私は、いじめを無くすことは不可能だと思っている。
だからといって、いじめを無くす努力をする必要がないと言っているのではない。
無くならないものを、無くそうとする、一見、無駄な努力を根気強く続けることで、最悪の結果を防ぐことができると考えている。
だが、無くすことが不可能であるのなら、どう対処するかを考えることの方が、もっと重要だろう。
一般的にいじめの舞台となるのは、学校の現場。しかし、学校に限らず、集団で活動する現場では、どこでも、いじめが発生する可能性がある。職場、町内、国内...国際社会、人々が集団で活動すれば、その集団内であるいは他の集団との関係の中で、いじめが発生するだろう。
だから、いじめは子供だけの問題ではなく、誰にでも関係があることであり、他人事ではない。
被害者がいじめに耐えきれなくなった時、最悪の場合は、自らの命を絶ったり、相手の命を奪ったりする。また、直接は無関係の人々に危害を加える場合もある。

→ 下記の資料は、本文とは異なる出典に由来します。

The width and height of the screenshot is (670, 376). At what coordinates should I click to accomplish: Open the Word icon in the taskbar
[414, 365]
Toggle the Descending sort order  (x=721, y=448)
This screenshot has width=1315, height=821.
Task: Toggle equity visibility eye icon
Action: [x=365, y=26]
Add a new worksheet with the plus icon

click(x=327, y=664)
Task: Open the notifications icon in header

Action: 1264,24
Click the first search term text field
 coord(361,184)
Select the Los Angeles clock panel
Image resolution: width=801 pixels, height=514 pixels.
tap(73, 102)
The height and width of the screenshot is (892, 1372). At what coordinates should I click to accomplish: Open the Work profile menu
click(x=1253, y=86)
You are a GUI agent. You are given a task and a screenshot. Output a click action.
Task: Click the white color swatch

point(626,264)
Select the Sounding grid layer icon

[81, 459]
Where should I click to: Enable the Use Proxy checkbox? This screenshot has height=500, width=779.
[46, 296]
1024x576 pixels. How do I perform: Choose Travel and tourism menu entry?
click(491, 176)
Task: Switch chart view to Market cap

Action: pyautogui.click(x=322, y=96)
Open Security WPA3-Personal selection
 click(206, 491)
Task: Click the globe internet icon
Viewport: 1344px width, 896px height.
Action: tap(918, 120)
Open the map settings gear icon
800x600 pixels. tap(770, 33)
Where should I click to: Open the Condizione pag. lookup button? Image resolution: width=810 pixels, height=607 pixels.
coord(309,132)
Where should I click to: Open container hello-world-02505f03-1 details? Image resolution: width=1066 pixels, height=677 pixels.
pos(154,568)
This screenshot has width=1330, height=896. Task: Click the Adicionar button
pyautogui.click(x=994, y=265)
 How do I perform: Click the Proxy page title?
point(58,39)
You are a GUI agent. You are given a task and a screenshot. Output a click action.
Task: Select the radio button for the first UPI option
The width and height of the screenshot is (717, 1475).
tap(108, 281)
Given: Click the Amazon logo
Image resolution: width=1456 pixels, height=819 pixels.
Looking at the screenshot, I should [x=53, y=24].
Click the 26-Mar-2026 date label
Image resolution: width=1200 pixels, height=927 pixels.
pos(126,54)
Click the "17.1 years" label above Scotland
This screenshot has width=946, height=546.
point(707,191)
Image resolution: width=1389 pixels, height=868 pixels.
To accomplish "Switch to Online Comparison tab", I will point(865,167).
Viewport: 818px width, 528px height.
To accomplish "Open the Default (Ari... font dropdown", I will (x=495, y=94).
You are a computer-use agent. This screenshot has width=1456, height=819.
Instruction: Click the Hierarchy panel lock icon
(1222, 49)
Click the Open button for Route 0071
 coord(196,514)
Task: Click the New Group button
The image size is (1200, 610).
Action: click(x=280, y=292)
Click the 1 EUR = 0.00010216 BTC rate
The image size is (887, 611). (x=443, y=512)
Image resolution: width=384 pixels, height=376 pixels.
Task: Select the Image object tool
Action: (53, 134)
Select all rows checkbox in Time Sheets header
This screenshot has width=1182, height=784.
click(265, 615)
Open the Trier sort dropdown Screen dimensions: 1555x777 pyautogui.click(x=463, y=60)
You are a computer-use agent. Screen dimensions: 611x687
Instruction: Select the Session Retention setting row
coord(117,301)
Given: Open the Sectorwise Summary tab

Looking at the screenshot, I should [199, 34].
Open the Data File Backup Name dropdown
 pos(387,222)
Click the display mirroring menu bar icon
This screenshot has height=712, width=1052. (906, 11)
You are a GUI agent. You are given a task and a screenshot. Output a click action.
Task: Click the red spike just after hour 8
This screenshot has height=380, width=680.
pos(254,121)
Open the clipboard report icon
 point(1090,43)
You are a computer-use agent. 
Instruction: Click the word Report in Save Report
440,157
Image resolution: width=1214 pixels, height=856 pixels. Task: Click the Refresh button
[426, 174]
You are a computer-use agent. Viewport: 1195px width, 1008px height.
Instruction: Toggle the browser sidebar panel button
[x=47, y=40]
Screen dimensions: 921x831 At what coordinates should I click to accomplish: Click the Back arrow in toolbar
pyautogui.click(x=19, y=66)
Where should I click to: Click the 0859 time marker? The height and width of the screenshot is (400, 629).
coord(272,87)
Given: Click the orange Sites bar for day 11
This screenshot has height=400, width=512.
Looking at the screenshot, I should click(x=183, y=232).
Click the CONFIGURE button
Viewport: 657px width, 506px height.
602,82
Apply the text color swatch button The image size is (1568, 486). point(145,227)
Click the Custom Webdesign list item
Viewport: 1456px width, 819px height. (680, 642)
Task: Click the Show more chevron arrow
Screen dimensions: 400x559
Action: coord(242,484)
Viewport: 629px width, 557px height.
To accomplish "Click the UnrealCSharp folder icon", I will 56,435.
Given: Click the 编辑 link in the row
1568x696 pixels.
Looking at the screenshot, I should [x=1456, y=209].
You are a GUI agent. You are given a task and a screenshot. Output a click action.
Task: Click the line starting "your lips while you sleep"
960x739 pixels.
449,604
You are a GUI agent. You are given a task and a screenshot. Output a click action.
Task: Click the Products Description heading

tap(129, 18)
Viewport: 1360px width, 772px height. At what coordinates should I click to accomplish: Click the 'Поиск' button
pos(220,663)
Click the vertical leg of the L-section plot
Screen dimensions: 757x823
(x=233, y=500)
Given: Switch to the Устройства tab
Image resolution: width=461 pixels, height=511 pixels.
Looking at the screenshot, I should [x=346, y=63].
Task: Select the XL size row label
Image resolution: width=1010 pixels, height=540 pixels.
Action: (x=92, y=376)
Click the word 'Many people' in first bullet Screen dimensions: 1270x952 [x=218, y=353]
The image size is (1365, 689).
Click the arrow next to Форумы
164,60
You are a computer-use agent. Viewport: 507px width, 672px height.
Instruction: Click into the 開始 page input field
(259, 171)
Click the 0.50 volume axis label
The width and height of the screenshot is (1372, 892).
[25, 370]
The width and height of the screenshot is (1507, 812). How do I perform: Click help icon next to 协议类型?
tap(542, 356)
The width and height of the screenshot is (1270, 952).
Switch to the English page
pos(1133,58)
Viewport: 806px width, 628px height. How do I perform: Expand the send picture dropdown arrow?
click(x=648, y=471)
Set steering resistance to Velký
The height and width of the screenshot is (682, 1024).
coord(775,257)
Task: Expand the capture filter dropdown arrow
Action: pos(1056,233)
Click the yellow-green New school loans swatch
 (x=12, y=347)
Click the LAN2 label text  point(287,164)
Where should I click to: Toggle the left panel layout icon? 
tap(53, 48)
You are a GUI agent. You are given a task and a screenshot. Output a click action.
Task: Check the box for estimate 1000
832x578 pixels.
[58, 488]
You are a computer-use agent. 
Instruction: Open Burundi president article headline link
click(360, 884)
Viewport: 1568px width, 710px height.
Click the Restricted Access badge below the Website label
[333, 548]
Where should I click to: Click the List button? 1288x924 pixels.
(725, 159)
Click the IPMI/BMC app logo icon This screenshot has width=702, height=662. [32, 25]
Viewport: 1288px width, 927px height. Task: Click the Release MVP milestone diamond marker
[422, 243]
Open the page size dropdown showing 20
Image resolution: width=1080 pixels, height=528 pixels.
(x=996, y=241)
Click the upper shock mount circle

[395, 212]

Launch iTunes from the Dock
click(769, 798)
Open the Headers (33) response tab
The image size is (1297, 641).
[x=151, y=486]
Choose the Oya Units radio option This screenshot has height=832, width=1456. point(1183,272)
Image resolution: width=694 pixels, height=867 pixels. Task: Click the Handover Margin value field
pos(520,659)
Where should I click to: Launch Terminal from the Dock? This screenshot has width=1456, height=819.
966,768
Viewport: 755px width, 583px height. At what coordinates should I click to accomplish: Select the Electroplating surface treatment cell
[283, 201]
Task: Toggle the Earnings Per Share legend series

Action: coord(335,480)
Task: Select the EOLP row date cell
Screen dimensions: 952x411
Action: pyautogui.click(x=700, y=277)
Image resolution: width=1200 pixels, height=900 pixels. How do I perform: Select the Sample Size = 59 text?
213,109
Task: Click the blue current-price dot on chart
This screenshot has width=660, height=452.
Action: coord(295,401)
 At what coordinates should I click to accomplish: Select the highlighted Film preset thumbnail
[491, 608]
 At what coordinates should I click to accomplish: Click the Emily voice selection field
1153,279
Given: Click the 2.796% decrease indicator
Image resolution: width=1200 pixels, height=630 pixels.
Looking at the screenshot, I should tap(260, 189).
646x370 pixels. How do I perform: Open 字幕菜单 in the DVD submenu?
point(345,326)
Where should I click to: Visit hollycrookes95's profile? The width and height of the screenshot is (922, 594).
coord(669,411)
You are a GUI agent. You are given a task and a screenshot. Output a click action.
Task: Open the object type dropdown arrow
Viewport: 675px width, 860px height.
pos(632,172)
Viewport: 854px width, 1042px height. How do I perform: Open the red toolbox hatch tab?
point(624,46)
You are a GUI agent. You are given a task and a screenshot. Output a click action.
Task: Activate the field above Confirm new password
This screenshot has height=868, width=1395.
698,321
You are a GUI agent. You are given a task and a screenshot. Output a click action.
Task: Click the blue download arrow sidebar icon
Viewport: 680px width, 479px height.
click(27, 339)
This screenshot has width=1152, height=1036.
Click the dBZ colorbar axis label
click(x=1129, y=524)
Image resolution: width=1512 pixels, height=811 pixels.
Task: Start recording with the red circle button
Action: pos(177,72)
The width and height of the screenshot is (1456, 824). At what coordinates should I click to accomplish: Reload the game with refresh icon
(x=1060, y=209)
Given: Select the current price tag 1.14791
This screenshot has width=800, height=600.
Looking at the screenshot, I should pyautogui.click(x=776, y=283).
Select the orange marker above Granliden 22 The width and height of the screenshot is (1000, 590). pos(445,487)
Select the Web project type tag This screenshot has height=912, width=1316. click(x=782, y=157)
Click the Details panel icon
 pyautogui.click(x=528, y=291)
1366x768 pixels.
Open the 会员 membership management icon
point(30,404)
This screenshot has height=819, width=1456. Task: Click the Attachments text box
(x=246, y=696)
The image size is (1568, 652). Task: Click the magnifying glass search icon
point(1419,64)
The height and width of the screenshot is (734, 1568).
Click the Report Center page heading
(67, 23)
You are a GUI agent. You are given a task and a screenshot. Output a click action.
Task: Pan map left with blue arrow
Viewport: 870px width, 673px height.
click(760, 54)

辛さに耐えることができず、解決方法が見いだせない被害者は、行き場を失うのだろう。
その【行き場を失う】ということが、最悪の結末を引き起こす。
あなたは、むやみに人を追い詰めたりしたことはないだろうか?
明らかに、追い詰められなければならない人たちは存在する。
しかし、日常生活の中で、絶対的に追い詰められるべき人というのは、そんなに多くはいないだろう。
企業や国際関係の場合でも、通常は駆け引きをしながら、落とし所を探ったり、仲介者を探したりして、お互いを完全に追い詰めることはしない。
土砂降りの中で、遠い目的地を目指して、傘もささずに歩き続けると、途中で、くじけてしまうかもしれない。
でも、途中で誰かが、雨宿りのために軒下を貸してくれたりすれば...なんとか、目的地までくじけずに辿りつけるのではないか?
追い詰められた状況の中でも、隠れ家や休憩所のような存在になってくれる人がまわりにいれば、完全に追い詰められることはない。
いじめがあったとしても、孤立することさえなければ、なんとかしのげるのではないか?
いじめをなくすことはできないけれど、最悪の結末を避けることはできる。
先ず、あなたが、いじめられている人や追い詰められている人の雨宿りの場所になってあげるればいい。
きっと、そんなに難しいことではないと思う。
【いじめ】
出典: フリー百科事典『ウィキペディア(Wikipedia)』 (2012/11/09 12:19 UTC 版)
いじめ(苛め、虐め、英: Bullying)とは、相手の肉体的・心理的苦痛を快楽的に楽しむことを目的として行われるさまざまな行為であり、実効的に遂行 された嗜虐的関与[1]。